Processor Funnel shows volume at each processor stage in order. This is the single panel that makes data loss immediately locatable. Show dropped items as positive values, since negative numbers require a mental inversion that costs time you don't have. Document each processor's purpose in a text widget; anyone unfamiliar with the pipeline will thank you.
Exporter Health by Destination treats Datadog and S3 as what they are: two exporters with different criticality. Datadog failures should page immediately. S3 failures are silent today but permanent, since data loss in an archive is unrecoverable. Show them separately. Tag exporters with criticality:primary vs criticality:archive via the transform processor so alert queries don't hardcode exporter names and break the next time the pipeline changes.
Latency Proxies exist because the Collector has no native end-to-end latency metric. Approximate it with queue depth over time (growing queue means growing latency) and the batch timeout trigger ratio (high timeout ratio means data is sitting waiting). For teams with actual SLOs, invest in a synthetic heartbeat, a known span sent through the real pipeline at regular intervals with a known emission timestamp, measured on arrival at Datadog. It's the only way to get true wall clock latency across every stage without custom instrumentation.
Process Health covers Memory RSS, CPU (in percentage or millicores, not raw units), and Go heap allocation, which is spiky due to GC. Correlate with go_gc_duration_seconds to confirm it's GC and not a leak. This section lives at the bottom because it's context, not your primary signal.
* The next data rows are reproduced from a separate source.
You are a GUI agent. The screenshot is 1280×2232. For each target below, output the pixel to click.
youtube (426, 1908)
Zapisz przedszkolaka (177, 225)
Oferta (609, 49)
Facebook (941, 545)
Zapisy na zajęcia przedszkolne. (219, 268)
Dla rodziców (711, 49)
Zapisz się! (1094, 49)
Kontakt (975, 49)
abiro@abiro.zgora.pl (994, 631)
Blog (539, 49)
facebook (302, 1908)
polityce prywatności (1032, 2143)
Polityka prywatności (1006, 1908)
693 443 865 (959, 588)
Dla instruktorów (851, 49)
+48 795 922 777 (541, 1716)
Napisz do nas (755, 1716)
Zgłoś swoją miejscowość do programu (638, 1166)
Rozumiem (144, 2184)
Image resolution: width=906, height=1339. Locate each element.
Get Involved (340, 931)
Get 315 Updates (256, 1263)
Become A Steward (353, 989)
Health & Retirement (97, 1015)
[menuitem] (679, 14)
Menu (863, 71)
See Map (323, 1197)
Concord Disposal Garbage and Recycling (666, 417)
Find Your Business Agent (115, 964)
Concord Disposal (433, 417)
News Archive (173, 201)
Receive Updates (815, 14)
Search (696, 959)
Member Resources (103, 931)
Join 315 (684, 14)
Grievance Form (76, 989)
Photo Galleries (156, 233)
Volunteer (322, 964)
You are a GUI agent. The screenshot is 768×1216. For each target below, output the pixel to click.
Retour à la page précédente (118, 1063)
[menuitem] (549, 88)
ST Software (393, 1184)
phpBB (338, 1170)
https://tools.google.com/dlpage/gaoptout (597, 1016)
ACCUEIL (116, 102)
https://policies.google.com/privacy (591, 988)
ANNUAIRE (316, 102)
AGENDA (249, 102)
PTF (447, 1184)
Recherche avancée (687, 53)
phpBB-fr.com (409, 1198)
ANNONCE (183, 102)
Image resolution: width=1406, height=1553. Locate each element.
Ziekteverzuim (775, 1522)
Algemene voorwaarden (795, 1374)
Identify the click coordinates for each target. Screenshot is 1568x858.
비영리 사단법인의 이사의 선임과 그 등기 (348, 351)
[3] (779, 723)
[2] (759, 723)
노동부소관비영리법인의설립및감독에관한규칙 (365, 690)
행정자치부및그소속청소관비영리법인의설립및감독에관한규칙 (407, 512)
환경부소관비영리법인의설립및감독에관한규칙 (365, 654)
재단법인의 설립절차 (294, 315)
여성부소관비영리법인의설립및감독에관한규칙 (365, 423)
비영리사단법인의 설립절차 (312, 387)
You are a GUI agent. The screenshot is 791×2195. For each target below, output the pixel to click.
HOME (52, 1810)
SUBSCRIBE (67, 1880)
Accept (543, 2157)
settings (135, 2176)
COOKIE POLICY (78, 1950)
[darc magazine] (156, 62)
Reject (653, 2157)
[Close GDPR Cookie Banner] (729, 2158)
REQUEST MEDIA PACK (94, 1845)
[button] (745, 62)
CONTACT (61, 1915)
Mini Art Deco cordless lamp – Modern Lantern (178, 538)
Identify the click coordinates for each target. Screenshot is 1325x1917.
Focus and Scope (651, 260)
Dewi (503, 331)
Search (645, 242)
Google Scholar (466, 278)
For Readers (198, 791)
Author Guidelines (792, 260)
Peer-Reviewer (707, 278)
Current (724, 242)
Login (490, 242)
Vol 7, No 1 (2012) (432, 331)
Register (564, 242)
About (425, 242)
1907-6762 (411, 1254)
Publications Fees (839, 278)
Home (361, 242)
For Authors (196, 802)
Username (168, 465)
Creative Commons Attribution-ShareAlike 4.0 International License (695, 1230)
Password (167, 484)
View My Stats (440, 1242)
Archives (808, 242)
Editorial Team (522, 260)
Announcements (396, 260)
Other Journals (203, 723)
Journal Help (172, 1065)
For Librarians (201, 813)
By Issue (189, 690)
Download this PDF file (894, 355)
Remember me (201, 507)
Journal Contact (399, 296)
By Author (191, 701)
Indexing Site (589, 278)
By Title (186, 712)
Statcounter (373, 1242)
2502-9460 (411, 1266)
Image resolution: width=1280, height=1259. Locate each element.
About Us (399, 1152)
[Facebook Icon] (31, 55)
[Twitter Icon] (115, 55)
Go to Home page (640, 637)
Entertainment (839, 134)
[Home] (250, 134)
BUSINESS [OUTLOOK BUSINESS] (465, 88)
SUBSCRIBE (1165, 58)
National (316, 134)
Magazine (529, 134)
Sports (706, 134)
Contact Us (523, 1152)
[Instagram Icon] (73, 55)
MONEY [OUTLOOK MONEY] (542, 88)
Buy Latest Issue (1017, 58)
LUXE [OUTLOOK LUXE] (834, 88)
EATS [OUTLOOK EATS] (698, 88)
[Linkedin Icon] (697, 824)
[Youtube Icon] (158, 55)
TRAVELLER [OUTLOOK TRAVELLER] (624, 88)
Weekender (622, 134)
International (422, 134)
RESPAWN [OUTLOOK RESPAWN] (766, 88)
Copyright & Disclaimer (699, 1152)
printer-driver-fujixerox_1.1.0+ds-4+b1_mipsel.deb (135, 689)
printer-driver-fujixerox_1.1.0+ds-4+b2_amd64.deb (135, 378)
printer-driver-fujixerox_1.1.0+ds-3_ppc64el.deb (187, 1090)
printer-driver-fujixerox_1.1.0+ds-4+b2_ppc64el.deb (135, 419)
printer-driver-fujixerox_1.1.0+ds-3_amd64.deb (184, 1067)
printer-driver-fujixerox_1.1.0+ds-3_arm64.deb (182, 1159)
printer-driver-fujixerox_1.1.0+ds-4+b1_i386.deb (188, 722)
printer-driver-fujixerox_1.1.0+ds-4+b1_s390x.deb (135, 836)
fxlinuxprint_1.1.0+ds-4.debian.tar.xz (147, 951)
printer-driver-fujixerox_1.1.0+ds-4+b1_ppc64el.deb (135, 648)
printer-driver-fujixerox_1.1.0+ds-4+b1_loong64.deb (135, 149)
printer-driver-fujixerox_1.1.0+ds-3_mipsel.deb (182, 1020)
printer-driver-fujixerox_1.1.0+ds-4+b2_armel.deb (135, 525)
The Gaps That Will Hurt You First
Silent data loss between a receiver and exporter with no visibility into which processor caused it. An S3 export failing for three days before anyone notices because it's aggregated with Datadog. Queue saturation that looks like a healthy flat line because the panel's y-axis was never configured. A Logs pipeline spiking from a single source that's invisible in an aggregate view.
None of these are exotic failure modes. They're the ones that happen first.
A dashboard that makes them visible in under 30 seconds isn't a nice-to-have. It's the difference between an incident that gets caught in minutes and one that becomes a week-long data gap in your archive.